**DATASET RECORDS**
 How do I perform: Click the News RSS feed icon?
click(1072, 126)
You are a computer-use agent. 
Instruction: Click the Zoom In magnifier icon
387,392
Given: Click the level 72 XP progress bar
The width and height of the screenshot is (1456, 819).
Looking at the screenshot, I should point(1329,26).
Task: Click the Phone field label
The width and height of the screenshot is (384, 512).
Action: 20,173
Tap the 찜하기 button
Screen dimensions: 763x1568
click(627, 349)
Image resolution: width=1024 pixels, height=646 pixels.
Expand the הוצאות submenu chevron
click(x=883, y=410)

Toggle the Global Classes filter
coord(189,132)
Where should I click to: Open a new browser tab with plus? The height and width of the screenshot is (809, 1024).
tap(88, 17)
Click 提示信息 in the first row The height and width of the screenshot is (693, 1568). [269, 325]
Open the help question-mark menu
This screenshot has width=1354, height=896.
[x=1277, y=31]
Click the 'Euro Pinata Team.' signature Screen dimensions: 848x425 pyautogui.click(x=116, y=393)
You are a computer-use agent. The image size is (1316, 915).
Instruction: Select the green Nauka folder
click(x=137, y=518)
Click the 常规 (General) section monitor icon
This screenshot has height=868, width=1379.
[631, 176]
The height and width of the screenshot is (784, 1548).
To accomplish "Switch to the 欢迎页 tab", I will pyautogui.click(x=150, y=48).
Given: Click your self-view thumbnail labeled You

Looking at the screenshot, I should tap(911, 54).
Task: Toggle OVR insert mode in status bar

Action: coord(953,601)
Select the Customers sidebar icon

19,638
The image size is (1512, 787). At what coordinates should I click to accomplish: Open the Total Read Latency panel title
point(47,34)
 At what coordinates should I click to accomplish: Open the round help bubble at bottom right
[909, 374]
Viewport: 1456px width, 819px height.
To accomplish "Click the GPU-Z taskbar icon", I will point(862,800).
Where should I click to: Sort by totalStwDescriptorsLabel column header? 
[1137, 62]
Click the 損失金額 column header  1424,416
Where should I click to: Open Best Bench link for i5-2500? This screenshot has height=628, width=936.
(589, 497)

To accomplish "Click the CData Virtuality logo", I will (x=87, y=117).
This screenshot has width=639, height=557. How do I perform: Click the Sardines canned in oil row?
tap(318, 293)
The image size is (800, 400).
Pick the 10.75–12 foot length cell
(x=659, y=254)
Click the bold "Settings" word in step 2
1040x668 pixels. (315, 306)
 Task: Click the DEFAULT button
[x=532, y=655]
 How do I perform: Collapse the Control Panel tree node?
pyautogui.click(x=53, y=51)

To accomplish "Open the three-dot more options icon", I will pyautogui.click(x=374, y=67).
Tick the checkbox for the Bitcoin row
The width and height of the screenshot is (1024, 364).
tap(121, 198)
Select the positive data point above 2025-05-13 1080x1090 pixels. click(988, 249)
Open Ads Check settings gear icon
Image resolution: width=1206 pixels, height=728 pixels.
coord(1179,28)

**TASK TO CARRY OUT**
Count the lines in the listing above that contain the word "column". Reply with the number alone.

**EXERCISE RESULT**
2